Pick out each line of the entries below that contains the word "Advanced", and copy those lines.

[Start of Entries shown]

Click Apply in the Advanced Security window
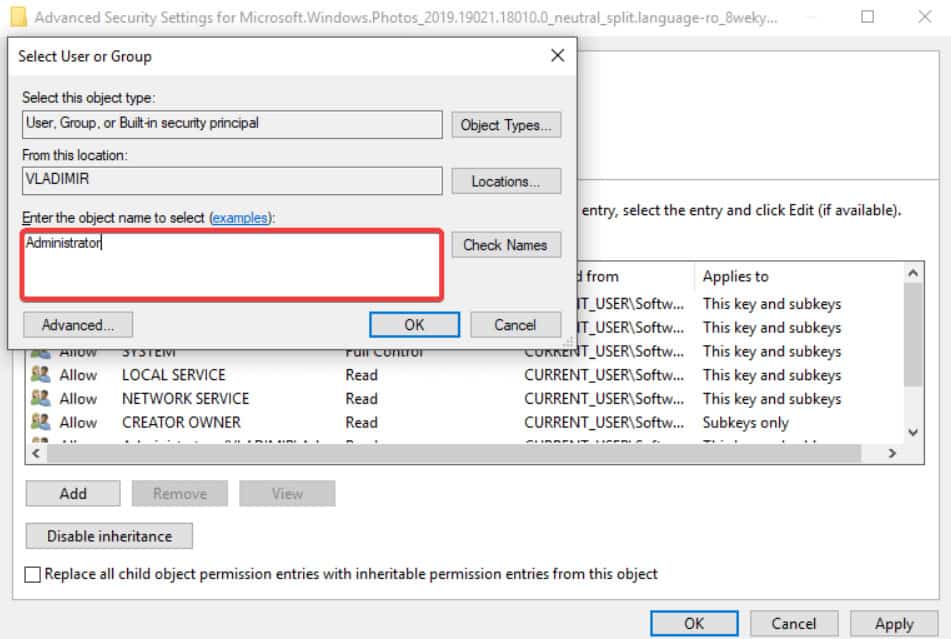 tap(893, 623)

[End of Entries shown]
[Start of Entries shown]

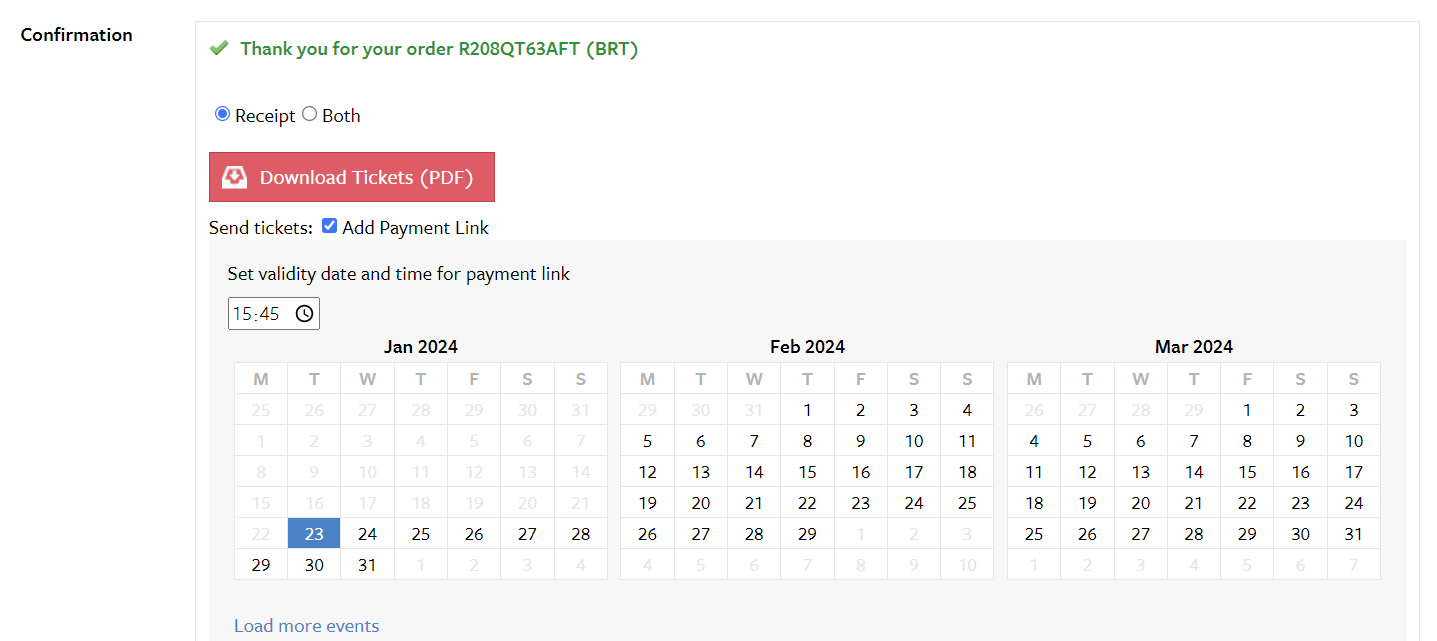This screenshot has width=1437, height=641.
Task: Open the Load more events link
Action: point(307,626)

[End of Entries shown]
[Start of Entries shown]

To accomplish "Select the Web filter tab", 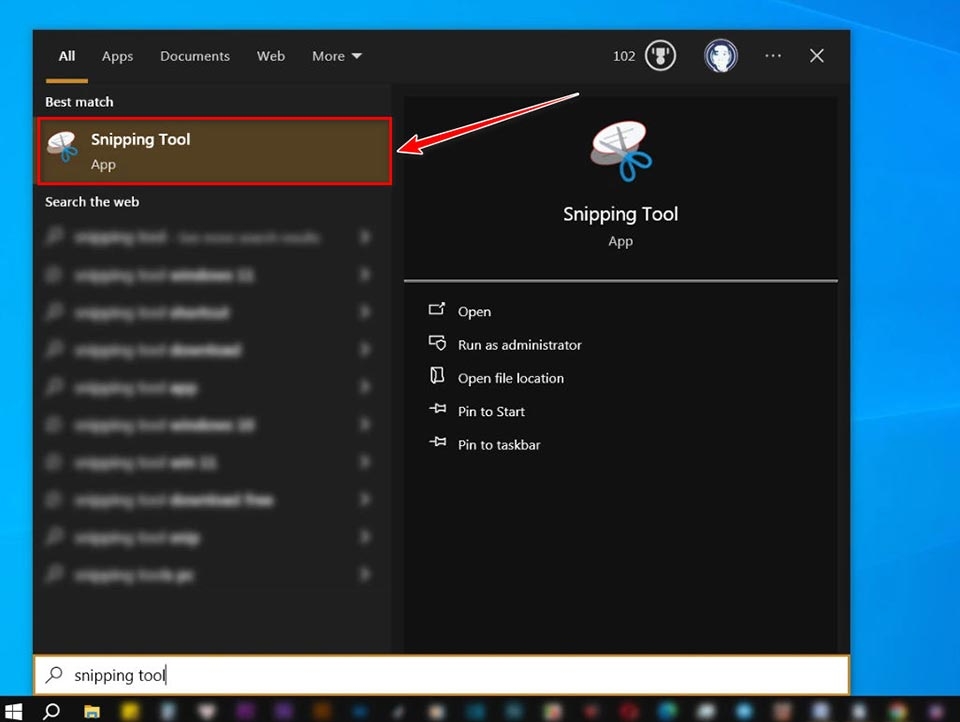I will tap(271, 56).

[End of Entries shown]

Result of this exercise
Click Apply in the Advanced Security window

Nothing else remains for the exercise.